Now you can begin water etching. Gently begin wiping the surface with a damp sponge (4); any type of sponge will work, but a synthetic, small, yellow one is preferred. The areas covered with ModPodge® will remain raised clay and where there is none, the clay will wipe away, becoming recessed. Rotate your sponge consistently while wiping—you don’t want clay caught in the sponge or it will abrade the ModPodge® away before your desired depth is achieved. Rinse your sponge out often. Amy usually only makes a few passes between rinsing. Allowing the piece to dry for a few minutes will help you to achieve a deeper recess while maintaining a clean line. You can also add more layers of ModPodge® at this stage to accomplish varying depths or multiple patterns.

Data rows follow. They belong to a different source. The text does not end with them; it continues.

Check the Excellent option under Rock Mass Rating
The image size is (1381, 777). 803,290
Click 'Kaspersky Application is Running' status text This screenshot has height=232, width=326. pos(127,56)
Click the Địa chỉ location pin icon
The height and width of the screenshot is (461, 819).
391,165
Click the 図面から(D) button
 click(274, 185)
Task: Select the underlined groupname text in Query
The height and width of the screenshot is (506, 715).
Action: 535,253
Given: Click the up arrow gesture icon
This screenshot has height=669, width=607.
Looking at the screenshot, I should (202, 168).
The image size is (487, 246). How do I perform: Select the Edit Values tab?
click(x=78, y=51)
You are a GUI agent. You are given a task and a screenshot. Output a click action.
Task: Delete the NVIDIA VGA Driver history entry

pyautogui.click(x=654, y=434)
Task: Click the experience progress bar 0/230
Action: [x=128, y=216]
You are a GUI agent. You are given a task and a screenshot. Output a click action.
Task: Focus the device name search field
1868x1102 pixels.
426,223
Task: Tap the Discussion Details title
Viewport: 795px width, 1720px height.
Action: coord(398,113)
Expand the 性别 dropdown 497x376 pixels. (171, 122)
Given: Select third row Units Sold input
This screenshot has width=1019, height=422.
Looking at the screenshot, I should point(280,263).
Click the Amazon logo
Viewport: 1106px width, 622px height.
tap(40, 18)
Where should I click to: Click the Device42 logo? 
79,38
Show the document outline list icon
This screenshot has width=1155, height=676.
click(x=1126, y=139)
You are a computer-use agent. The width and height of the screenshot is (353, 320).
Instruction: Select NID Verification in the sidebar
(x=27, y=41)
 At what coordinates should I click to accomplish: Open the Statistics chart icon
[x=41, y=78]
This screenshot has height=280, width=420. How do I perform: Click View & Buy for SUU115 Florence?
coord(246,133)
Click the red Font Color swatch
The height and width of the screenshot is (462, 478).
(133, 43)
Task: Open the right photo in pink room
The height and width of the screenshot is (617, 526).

**First published in 2016.
  • Patrick C.

    Is there any effect on other potty pieces in the kiln during bisque or glaze firing? Also does it work with cone 6 clay?

  • Jonathan G.

    This is very clever. There is also a way to make non-stinky Shellac that will brush on more smoothly. Shellac is a natural product, and it can be made without the toxic thinners. Purchase Shellac flakes from a woodworker’s supply and mix them with 190 proof alcohol. The resulting shellac is virtually odorless, and you can mix the flakes to the level of consistency that works best for you.

  • Carmillia K.

    I would like to get an answer to Bridget’s post before I try this on my cups! I hope it comes soon

  • Bonita E.

    I must have done something wrong along the line, because this did not work for me. When I went to pull the stencil off, all of the Mod Podge pulled off. It wouldn’t just pull the stencil, it all pulled off in one big rubbery piece. Where did I go wrong? I used the glossy Mod Podge as suggested in the magazine.

  • Bonita E.

    I must have gone wrong somewhere, because this did not work for me. The Mod Podge all pealed off as I was trying to lift the paper stencils. It did not come off just where I was lifting the paper, it came off in one big piece, all attached. In order to remove just the paper, I had to use an Exacto blade to cut the Mod Podge. The Mod Podge became a rubber coat that wouldn’t separate.

    Where did I go wrong?

    • Meredith G.

      Hi Bonita, I haven’t tried this myself yet, but based on my experience with mod podge, I believe you would need to peel the ovals off when the mod podge had just barely begun to dry (before it gets rubbery). Then you wait for it to dry completely before you do the wet sponge rub off part.

  • I use the glossy kind, but I don’t think it would make a difference if you used the other kind.

  • Deanna R.

    When you wipe with the sponge, it wipes away the bare clay, leaving a recessed area. The masked areas remain higher because the sponge can’t wipe them away.

  • elena e.

    If the Mod Podge resists the water, why are the ovals recessed? Shouldn’t they be raised?

  • Judith K.

    Any fumes are bad for you to breathe. Modge Podge is stinky- apply it in a well ventilated area- this coming from an art teacher of over 40 years, and make sure your kiln is well ventillated for the same reason.

  • Florence W.

    Excellent idea – something I’ve wanted to try for years. Is there any toxicity associated with the burning off of the ModPodge in the kiln?

  • Esther S.

    Is there any byproduct that could be harmful to kiln elements when it burns off in the kiln? How to find this out?

  • Ash N.

    ModPodge is fired off during the bisque. And you are correct that water-etching works best on porcelain, however, you can water-etch with stoneware or earthenware if it is relatively smooth clay.

  • Subscriber T.

    I have the same question as Elena, i.e. can the piece be fired with the ModPodge on it. Also, I understood that water etching usually gets used on porcelain (because of the lack of grog). The article doesn’t mention that, so is stoneware okay?

  • Ash N.

    This is a oval paper-punch. You can get find different shaped paper-punches at most craft stores.

  • David C.

    Thanks for new technique! Question: In Figure 1, what is the scissors- like tool which appears to cut ovals?

  • Ash N.

    Mod Podge is a decoupage medium — an all-in-one glue, sealer and finish used to attach paper and fabric to various surfaces.

    • Modpodge is a water based very elastic/ flexible Acrylic Emulsion (dispersion) commonly used as a binder for very flexible paints and waterproofing compounds.